The loan creates the deposit, and the deposit is exchanged for the car. The
non-resident exchanges his car for a $US financial asset, created by the US
bank, making a domestic loan, which in this example becomes the non-resident’s
savings. Savings do not finance expenditures, domestic or foreign, for either
consumption or investment. Nor does the concept of borrowing from abroad have
any application whatsoever in this context.
INNOCENT FRAUD OF THE FEDERAL DEFICIT
The following exchange between the Chairman Greenspan and a member of the
committee is revealing.
BACHUS:
[addressing concerns about low savings] Now, you mentioned some other concerns
about this. One was federal spending and the amount of the federal deficit. So,
obviously, one thing that we in Congress could do would be try to reduce federal
spending. Is that...
GREENSPAN:
That would be most helpful. And indeed I have testified before this committee on
numerous occasions, as well as other committees in the House and Senate, that
this is a critical aspect of the long-term planning of this country, and that,
unless we address that issue, I think we are in potentially serious difficulty
as we move into the next decade (Greenspan, 2005a).

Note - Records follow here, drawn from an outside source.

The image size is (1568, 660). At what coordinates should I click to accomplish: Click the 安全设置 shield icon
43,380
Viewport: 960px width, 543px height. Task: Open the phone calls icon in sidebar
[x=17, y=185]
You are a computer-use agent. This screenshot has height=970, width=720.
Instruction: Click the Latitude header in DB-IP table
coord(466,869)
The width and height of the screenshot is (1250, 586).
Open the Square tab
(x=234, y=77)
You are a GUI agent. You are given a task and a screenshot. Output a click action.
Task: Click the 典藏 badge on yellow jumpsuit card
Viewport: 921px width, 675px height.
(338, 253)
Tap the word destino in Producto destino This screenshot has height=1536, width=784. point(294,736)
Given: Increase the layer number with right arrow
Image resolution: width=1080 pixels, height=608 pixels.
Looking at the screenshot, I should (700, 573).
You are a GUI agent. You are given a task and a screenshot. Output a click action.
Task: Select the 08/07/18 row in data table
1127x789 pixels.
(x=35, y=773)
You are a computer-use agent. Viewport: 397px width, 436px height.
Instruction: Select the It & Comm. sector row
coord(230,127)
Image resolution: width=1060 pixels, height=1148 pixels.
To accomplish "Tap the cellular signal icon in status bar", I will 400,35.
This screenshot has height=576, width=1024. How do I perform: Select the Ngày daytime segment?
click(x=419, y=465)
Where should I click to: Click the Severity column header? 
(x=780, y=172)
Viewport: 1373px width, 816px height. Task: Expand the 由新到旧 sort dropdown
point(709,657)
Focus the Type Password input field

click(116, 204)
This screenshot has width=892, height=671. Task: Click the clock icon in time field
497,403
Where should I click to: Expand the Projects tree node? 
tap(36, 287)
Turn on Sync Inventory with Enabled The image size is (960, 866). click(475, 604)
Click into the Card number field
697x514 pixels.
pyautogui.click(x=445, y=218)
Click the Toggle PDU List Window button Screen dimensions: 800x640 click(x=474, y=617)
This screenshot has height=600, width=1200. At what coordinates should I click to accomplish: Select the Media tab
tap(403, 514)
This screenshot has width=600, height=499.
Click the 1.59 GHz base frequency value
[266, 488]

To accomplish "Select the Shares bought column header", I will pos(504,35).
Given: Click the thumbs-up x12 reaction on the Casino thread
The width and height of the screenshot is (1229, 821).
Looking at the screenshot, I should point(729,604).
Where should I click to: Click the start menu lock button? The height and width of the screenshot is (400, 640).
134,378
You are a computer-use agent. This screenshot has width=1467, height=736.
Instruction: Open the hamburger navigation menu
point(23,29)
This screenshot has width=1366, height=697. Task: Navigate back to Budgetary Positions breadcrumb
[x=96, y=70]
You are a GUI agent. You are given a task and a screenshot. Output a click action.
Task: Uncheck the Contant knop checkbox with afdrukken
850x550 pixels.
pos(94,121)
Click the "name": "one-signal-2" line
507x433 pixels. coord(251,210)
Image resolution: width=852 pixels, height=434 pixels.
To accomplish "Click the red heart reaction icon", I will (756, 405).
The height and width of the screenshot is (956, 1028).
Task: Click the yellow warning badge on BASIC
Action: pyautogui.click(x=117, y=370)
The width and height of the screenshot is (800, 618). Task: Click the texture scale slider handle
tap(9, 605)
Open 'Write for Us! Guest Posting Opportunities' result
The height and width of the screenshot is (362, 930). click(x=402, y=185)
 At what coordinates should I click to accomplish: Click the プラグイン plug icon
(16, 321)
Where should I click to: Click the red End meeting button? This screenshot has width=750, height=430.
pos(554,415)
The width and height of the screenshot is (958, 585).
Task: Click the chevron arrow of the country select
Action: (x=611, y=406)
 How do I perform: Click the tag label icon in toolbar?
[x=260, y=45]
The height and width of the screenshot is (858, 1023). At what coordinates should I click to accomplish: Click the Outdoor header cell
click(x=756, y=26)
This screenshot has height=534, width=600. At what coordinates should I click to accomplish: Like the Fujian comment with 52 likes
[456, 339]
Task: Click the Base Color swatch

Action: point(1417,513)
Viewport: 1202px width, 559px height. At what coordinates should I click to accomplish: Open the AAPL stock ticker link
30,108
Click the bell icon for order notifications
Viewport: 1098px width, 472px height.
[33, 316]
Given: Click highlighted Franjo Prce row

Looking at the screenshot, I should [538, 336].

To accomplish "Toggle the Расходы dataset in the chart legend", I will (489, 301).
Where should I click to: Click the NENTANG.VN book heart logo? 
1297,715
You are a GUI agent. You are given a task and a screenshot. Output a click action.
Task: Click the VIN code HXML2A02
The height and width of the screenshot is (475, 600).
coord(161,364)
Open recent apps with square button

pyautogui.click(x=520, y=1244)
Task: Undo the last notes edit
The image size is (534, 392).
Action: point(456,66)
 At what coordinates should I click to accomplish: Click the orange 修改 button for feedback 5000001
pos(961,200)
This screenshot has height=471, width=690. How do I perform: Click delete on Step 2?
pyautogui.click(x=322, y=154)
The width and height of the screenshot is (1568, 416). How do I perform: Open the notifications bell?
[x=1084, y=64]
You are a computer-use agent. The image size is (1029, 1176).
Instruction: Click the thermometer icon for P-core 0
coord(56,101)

By identity, the federal budget deficit equals non-government
savings of $US financial assets. Lowering the federal budget deficit will
necessarily lower non-government savings of (net) financial assets. For
example, the current US budget deficit of approximately $300 billion is adding
exactly that much to the non-government sectors in total. The non-resident
(foreign) sector is accumulating approximately $700 billion by net selling goods
and services to the US domestic sector, and the domestic sector is reducing its
savings of financial assets by a net of $400 billion. Note that the three
sectors taken together, by identity, sum to 0.
ON THE YUAN AND STERALIZATION
Well, first of all,
I've said previously that I believe that it is in China's interest to allow its
currency to move up, largely because its procedures that it uses to support its
currency requires that their central bank accumulate very large quantities of
U.S. Treasury securities. Unless they sterilize that very substantial inflow,
they create significant distortions in their financial system and ultimately
could be very serious for the Chinese economy. (Greenspan, 2005a)
Sterilization is operationally automatic and does not create ‘distortions.’
It simply allows exporters to be paid in yuan instead of $US, with the Chinese
government as intermediary. For example, an exporter who sells to a US buyer may
get paid in $US. These are then exchanged at the Bank of China for a
(non-interest bearing) yuan bank deposit. To support the overnight rate at the
Central Bank of China’s target, it will offer interest bearing securities in
exchange for the yuan deposit. The reason this routine process of offsetting
operating factors at the Central Bank is called ‘sterilization’ is a throwback
to a different type of fixed exchange rate policy, which (unlike current policy)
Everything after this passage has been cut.